SIMON -I now want to do a bit of the what about-ery. So what about people who need something in a different format because it's hard to understand? What about the others?
CHARLIE -Well, I think there is a point that you would ideally have everybody in our society having access to this really, really important information. I think the difference with deaf people is they are deaf so they do not have access to spoken language. You know, you might have people from other countries where some people would make the argument, well those people could read the information in their own language. I mean I would say that everybody's important, I don't want to marginalise anybody. From a deaf perspective you've got deaf people who through no choice of their own do not have access to that information, and I think that is where there is a little bit of a distinction to be made.
SIMON -Is it partly that sign language, the structure, is completely different from written language? I read somewhere about you're only getting emergency information in French and you only speak English. Is there a correlation?
CHARLIE -With sign language being a distinct language of its own it doesn't follow the rules of English. I suppose a way of describing it might be that it's visually led, so if you were to try and write down words in sign language in English and follow that order it often wouldn't really make much sense. But in the visual language, BSL, as we see it, it makes perfect sense and it's described very richly. But initially those certain words in English just aren't in the sign language, they're just not needed.

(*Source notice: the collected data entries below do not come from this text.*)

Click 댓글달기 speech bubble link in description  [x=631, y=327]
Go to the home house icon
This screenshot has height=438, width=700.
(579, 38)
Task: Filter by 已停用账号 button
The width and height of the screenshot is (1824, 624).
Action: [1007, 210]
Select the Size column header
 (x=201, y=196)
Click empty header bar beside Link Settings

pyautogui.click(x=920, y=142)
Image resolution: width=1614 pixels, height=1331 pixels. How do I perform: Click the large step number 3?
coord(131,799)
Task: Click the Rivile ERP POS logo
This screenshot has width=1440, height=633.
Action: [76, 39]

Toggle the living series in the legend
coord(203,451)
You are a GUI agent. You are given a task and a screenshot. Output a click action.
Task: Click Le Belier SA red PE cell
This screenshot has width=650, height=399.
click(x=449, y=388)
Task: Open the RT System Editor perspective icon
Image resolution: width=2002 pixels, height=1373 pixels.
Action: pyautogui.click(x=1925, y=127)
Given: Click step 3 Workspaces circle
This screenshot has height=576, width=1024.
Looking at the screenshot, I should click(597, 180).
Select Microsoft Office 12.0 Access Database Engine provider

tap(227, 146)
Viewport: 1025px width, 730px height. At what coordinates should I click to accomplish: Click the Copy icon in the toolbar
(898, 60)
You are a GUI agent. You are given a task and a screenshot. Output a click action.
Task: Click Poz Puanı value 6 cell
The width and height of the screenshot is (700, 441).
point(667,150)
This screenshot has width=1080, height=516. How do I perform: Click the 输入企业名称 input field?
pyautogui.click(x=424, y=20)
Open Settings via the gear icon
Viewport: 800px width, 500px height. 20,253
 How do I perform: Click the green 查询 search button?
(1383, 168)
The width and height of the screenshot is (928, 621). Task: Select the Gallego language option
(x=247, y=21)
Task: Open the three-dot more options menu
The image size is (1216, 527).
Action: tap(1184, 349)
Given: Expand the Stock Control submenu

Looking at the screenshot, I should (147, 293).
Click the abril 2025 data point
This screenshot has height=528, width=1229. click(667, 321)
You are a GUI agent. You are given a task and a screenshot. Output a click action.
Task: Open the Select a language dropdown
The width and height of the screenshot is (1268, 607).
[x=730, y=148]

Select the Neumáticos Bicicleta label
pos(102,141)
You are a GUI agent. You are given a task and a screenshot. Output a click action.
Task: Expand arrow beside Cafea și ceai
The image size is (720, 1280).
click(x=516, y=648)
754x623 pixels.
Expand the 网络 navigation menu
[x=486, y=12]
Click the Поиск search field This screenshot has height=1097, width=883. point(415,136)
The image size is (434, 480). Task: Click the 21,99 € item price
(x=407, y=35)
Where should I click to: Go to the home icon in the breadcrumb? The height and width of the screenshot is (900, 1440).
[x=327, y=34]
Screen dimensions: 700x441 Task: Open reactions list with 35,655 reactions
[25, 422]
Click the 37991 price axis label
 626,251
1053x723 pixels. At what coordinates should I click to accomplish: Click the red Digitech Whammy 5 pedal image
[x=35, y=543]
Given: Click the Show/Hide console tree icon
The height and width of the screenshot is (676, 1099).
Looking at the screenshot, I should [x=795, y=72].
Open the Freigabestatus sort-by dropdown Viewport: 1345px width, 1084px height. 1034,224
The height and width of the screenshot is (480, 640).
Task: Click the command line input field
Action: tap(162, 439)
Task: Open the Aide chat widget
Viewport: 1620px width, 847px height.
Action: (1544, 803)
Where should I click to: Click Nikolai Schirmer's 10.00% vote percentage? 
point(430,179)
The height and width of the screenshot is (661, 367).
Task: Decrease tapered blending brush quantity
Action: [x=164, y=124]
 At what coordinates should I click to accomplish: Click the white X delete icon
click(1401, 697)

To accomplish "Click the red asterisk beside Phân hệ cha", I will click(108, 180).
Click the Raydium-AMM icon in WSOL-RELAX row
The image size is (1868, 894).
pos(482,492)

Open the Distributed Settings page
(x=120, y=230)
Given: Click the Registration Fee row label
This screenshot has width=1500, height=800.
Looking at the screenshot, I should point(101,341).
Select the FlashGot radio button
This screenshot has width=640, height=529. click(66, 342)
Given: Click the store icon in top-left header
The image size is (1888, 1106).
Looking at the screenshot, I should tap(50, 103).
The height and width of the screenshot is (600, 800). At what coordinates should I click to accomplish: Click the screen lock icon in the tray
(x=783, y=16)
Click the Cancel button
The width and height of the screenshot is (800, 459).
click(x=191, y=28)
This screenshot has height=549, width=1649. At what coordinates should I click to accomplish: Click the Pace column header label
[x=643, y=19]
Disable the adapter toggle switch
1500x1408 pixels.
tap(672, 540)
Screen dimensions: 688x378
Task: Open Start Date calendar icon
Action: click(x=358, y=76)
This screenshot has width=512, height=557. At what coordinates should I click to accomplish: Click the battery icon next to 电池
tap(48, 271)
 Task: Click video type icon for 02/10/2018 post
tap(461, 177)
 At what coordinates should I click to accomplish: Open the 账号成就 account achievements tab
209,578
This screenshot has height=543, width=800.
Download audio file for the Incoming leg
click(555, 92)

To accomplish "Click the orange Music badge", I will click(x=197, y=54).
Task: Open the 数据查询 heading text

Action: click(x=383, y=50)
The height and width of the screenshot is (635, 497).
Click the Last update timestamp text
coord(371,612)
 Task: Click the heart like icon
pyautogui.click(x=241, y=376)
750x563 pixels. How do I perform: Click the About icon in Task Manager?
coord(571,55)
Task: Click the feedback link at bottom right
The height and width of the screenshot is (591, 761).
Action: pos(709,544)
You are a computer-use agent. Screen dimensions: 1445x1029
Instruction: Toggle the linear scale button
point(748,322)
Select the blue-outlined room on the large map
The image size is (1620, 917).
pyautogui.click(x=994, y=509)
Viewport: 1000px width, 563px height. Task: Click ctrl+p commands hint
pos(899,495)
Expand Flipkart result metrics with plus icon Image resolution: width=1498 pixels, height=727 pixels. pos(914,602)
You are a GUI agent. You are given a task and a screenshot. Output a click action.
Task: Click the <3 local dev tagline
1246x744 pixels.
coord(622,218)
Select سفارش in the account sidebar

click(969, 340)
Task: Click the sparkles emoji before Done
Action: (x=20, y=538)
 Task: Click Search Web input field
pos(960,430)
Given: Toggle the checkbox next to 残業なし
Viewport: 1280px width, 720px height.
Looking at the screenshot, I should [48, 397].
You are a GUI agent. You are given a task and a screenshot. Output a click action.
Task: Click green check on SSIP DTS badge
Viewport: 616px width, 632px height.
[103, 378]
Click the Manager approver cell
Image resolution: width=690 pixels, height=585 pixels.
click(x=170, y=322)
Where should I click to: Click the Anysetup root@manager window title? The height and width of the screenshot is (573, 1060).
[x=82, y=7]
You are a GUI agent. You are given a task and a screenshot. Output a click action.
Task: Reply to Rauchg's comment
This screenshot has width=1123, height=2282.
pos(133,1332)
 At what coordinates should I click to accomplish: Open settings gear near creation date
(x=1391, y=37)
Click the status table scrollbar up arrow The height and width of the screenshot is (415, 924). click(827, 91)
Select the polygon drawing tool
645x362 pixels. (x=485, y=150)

I suppose that is a good way of understanding it, is if somebody was very, very skilled in French, that was their first language, and they knew a small amount of English would they then be able to access all this information fully? Well no they wouldn't, because they would need it in French then to fully understand your obligations as a member of our society at this time you do really need that information in the language that you understand.
SIMON -Beth, you're spoken to the legal team about this case, so what are the details?
BETH -I have. Well, what started as a hashtag,
#WhereAreTheInterpreters, has actually morphed into a legal campaign. So it's quite involved so I shall go through it. From that hashtag that has morphed into a crowdfunding project to raise money for legal action. The firm Fry Law, which specialises in disability cases, has taken it on and they are taking a two-prong approach to this, because they believe it's so important.
So, Fry Law is arguing that the lack of interpreters breaches The Equality Act, and that's there to protect people from discrimination, harassment and victimisation. Specifically, they're arguing the government has failed to carry out any sort of equality assessment when they were planning these daily briefings and therefore they're discriminating against anyone who is deaf.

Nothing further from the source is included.